Me gustaría pensar en este día como en un fin de fiesta. Me gustaría pensar que algo termina y también que algo comienza, que todo este cansancio acumulado alcanzará de una vez su recompensa pública, civil, compartida por todos en un oasis pacífico; pero tengo la impresión de que pase lo que pase, y que gane quien gane, todo seguirá igual y todos perderemos. Porque ya hemos perdido, o ya estamos perdiendo, para no resultar demasiado derrotista, que queda todavía por delante demasiado domingo electoral. Porque llevamos perdiendo desde hace varios años: desde que la política se ha convertido en un hartazgo sideral, en una indigestión del sentimiento, en toda una ceguera de los razonamientos que nos avoca a la confrontación. Creo que no es posible una saturación mayor, un agotamiento sistemático tan brutal como el que estamos padeciendo, porque la política --pero no solo la política: la peor política, la más tosca y vulgar-- se ha convertido en eje de las conversaciones, de las respiraciones, de nuestro amanecer sostenido en el tiempo. Pero no cualquier política: la chusca, la efectista, la inmediata, la del titular, el exabrupto, que parece haber cambiado a los estadistas por hooligans. Vivimos un estado sin matices, de trincheras batientes: no puede ser casual que, ante semejante carencia de discurso en la mayoría de las formaciones, hayamos acabado, como siempre, hablando de la Guerra Civil. Este país, España, si no hubiera tenido una Guerra Civil como la que sufrió habría tenido que inventarla, y por eso la hizo contra viento y mareas de hambre y fuego. A veces me pregunto de qué discutiríamos, qué nos tiraríamos a los ojos si no hubiéramos tenido una Guerra Civil. Veo que dos formaciones más o menos extremas, más o menos en los límites del constitucionalismo democrático, acaban la campaña desenterrando las viñetas más tristes de nuestra triste historia, como diría Gil de Biedma, como si fueran historietas sacadas de Hazañas bélicas y no el mayor dolor que se recuerda, que recordaba cualquiera con conciencia que hubiera sobrevivido a aquel terror.

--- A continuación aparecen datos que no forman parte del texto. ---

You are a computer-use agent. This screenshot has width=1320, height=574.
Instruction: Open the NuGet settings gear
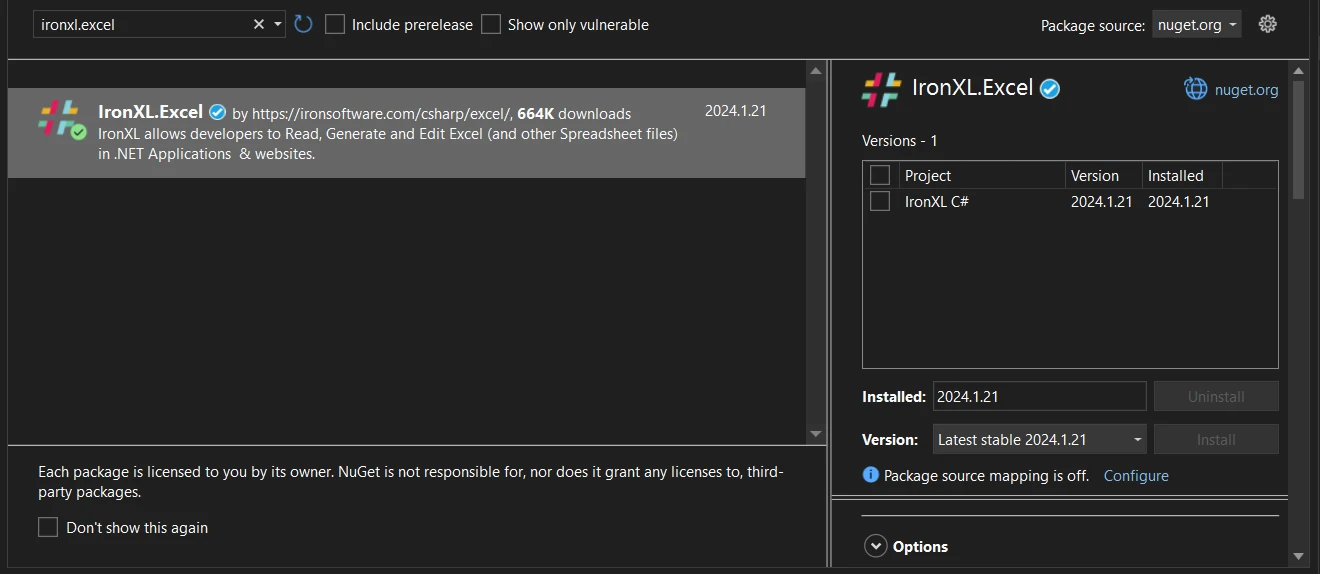click(1268, 24)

Hasta que alguien le dio la idea a Pablo Iglesias de esgrimir la Constitución en el primero de los dos debates, tú hablabas de nuestra Ley Suprema o del espíritu del 78 y no poca gente de extrema izquierda te corría a gorrazos. Es más, no se hablaba del espíritu, sino del «régimen» del 78, como si el nacimiento de nuestra democracia fuera equiparable al régimen franquista. Ahora que Podemos --o Unidas Podemos-- ya no aspira a conquistar los cielos, sino a coger un buen sitio en la azotea cínica de Sánchez, parece que se ha alcanzado una cierta unanimidad con respecto a la Transición, es decir: al menos por ahora, la dejamos tranquila. Porque en España, la unanimidad se mide por el silencio administrativo de las conversaciones, la vehemencia y la ira. Lo mejor que puede pasarnos con cualquier tema capital es dejarlo pasar, no batallarlo: porque entonces llegamos a las manos. Mejor así, porque algún día puede ser preciso regresar no a aquellos días, sino a aquella temperatura emocional. Lees sobre la Transición --«Habla pueblo, habla, tuyo es el mañana»-- y de verdad parece que entonces éramos mejores. Que España era un país en el que aún era posible creer en algo y construir algo. Ahora vendrán los agoreros, que nunca nos faltan, para señalarnos que se hicieron muchas cosas mal, que de aquellos polvos vienen estos lodos de corrupciones y desconfianza, y pueden tener parte de razón; pero aun así, sigo pensando que fueron más los logros, que la gente tenía sus posiciones, exactamente igual que ahora, por supuesto, pero también sabía sentarse, encender un pitillo, o tomar un café, o doscientos, y desgranar matices. Porque en política, como en el derecho, como en la poesía y el amor, todo es un asunto de matices. Decía Graham Greene que en toda historia de amor hay tres versiones: la de él, la de ella, y la verdad. También en la política, la de entonces y ahora, hace falta mirar el bien común, y tener un discurso y una visión del país que se quiere levantar; o quizá conservar, como mucho, en este caso.

Cataluña --el tema-- ha favorecido el recrudecimiento del frentismo y la abolición de los matices, lo que simplifica nuestra mirada sobre la realidad y la empobrece. El populismo se extiende como marco o barrizal de época y estamos agotados. En esta fiesta nadie baila ya ni se escucha a la orquesta. Vivimos de los restos de lo que pudo haber sido, porque la regeneración no ha empezado.